Politics & Policy

‘Social Justice’ Is Unjust

Rep. Alexandria Ocasio-Cortez (left) and Rep. Rashida Tlaib (right) talk on Capitol Hill, January 16, 2019. (Yuri Gripas/Reuters)
For a new generation of Democrats, what the phrase denotes is indistinguishable from retribution.

‘No other Congress has ever looked like this,” declared a CNN dispatch on the makeup of the 116th Congress. With such a diverse group of new legislators, that’s undoubtedly true. More importantly, though, no Congress has ever thought like this. As a new generation of Democrats assumes power, they’re bringing their ideas about what constitutes “social justice” with them.

It is particularly instructive to examine how this class of legislators defines social justice. When Representative Rashida Tlaib (D., Mich.) took the oath of office, for example, she initially planned on doing so on Thomas Jefferson’s 1734 translation of the Qur’an. But the Palestinian-American legislator reserved the right to use her own copy of the Qur’an. “Why uplift someone else?” she told the Detroit Free Press. “It’s starting a new era in social justice.” Why “uplift” Thomas Jefferson, indeed?

This self-referential attitude is a feature of the modern social-justice movement, and it helps to explain why it is so focused on engineering oppressive reversals of fortune.

Before coming to Congress, Tlaib told The Intercept that she is a proud supporter of the Boycott, Divestment, and Sanctions (BDS) movement, which seeks to stigmatize activities that legitimize the state of Israel. To her, BDS brings attention to “issues like the racism and the international human-rights violations by Israel right now.” Representative Ilhan Omar (D., Minn.) shares Tlaib’s proclivities. “I have always had a very social-justice-bent approach to everything that I do in my life,” Omar told ABC News.

On their way into federal office, these two lawmakers brought Women’s March organizer Linda Sarsour along with them. Sarsour was on hand in the Capitol on their first day in office, even though she was at the center of an anti-Semitism scandal not two months ago — a scandal rooted in the social-justice movement’s obsession with crafting racial and demographic pecking orders.

Sarsour once insisted that feminism is incompatible with support for Israel because “you can either stand up for the rights of all women, including Palestinians, or none.” White Jews “uphold white supremacy,” said Sarsour’s colleague, Tamika Mallory — a statement bizarrely designed to convey her newfound enlightenment about what constitutes anti-Semitism. Nevertheless, Mallory, Sarsour, and the movement they lead are routinely lauded for their efforts to advance “social justice,” even as the Democratic party runs in the other direction.

For Tlaib and Omar, “social justice” means cutting Israel and its supporters down to size. For their progressive colleagues in Congress, though, it can mean almost anything, justify almost any policy, and invite a disastrous host of unintended consequences.

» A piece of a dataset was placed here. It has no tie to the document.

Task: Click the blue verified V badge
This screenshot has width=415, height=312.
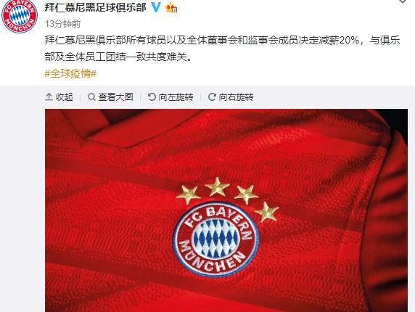Action: pyautogui.click(x=156, y=7)
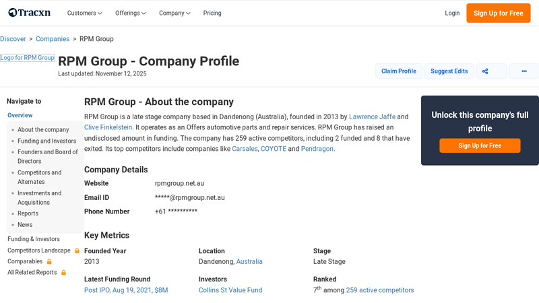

According to Representative Alexandria Ocasio-Cortez (D., N.Y.), her ambitious plan to eliminate the use of fossil fuels in the United States is also an effort to establish “economic, social, and racial justice.” It is true that environmental disasters disproportionately impact minority communities, but researchers attribute that fact primarily to socioeconomic conditions. Ocasio-Cortez insists that her Green New Deal proposal would be an inevitable job creator, but a Green New Deal proposal before Congress anticipates the need to fund a “just transition” for workers displaced by this radical transformation of the economy — particularly the low-income and minority communities most exposed to economic shocks.

Representative Ro Khanna (D., Calif.) contends that addressing “an economic policy where one in five children live in poverty” should be a social-justice priority. In 2017, the number of children in America living below the poverty line declined to 17.5 percent — about half of what it was 50 years ago — and that improvement was most pronounced among black and Hispanic children. That decline is due as much to social-safety-net programs as it is to economic growth, raising wages, and an increasing labor-force-participation rate. Indeed, the cause célèbre of the progressive Left for much of this decade — income inequality — has faded from the national conversation as income gaps narrow. Even as the problem evolves, the solution — wealth redistribution — remains the same.

In 2018, Representative Debbie Mucarsel-Powell (D., Fla.) endorsed the Poor People’s Campaign. Among the many dubious assertions this organization makes in its manifesto is the implication that Americans are governed by a genocidal regime. The “U.S. has been waging a full-scale war on the very right of indigenous people to exist,” the statement reads. If that’s true, the United States government has been doing a rather poor job of exterminating North America’s native population, but that may be cold comfort for social-justice advocates who pin their hopes for the future on an omnipotently competent state.

Casual observers can be forgiven for thinking that “social justice” is an unobjectionable catch-all prescribing racial and cultural awareness, self-actualization, and the rectification of historical wrongs. But as social justice’s advocates reveal, it is a malleable philosophy that encourages racial hierarchies and social stratification. For its advocates, achieving social equality requires social leveling. And to secure that equality, institutions must treat individuals unequally. There is no justice in that.